Skeletal muscle wasting is a clinically remarkable phenotypic feature of pulmonary arterial hypertension (PAH) that increases the risk of mortality. Growth differentiation factor 11 (GDF11), centrally involved in PAH pathogenesis, has an inhibitory effect on skeletal muscle growth in other conditions. However, whether GDF11 is involved in the pathogenesis of skeletal muscle wasting in PAH remains unknown. We showed that serum GDF11 levels in patients were increased following PAH. Skeletal muscle wasting in the MCT-treated PAH model is accompanied by an increase in circulating GDF11 levels and local catabolic markers (Fbx32, Trim63, Foxo1, and protease activity). In vitro GDF11 activated phosphorylation of STAT3. Antagonizing STAT3, with Stattic, in vitro and in vivo, could partially reverse proteolytic pathways including STAT3/socs3 and iNOS/NO in GDF11-meditated muscle wasting.

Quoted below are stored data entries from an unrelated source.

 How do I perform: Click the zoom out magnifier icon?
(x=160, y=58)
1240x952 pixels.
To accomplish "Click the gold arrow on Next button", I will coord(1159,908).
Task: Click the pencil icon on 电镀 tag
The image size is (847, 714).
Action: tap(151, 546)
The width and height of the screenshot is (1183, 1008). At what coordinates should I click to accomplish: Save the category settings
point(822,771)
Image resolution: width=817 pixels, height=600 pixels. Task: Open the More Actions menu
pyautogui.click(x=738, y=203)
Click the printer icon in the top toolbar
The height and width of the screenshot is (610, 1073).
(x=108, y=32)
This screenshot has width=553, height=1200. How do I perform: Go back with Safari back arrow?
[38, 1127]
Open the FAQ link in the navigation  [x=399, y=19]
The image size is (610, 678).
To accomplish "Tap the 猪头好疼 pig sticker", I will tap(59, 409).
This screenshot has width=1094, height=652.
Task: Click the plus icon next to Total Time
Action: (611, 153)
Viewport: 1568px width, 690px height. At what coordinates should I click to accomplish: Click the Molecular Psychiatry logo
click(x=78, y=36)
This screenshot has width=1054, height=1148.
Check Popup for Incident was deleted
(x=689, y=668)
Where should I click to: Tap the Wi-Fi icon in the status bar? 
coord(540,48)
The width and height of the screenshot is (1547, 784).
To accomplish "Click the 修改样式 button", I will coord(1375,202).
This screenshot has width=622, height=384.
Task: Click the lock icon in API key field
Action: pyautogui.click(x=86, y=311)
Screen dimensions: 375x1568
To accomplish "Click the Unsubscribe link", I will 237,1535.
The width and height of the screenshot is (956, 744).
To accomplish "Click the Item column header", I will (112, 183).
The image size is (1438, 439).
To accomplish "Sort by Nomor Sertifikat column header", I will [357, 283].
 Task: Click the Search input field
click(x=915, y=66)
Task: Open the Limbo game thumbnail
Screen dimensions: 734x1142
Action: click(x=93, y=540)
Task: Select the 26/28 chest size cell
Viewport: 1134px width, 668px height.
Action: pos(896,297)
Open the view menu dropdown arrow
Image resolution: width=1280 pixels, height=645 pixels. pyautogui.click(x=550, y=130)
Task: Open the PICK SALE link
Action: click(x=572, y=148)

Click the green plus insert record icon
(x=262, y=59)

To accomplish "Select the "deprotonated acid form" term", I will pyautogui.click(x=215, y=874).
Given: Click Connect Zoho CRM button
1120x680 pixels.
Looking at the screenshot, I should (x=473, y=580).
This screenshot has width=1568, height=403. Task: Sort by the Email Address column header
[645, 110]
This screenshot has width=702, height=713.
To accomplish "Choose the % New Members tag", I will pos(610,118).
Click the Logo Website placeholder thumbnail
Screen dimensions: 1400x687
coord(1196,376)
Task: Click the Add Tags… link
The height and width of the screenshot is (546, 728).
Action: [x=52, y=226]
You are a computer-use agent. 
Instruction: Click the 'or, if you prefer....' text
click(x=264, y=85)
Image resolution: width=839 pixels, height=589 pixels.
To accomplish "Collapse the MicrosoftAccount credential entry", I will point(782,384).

Our findings demonstrate that GDF11 contributes to muscle wasting and the inhibition of its downstream molecule STAT3 shows promise as a therapeutic intervention by which muscle atrophy may be directly prevented in PAH.

Automated summary

This study found that skeletal muscle wasting in pulmonary arterial hypertension (PAH) may be associated with increased levels of growth differentiation factor 11 (GDF11). The study also found that inhibiting the downstream STAT3 pathway of GDF11 can partially reverse muscle wasting. These findings are important for the prevention and treatment of muscle atrophy in patients with PAH.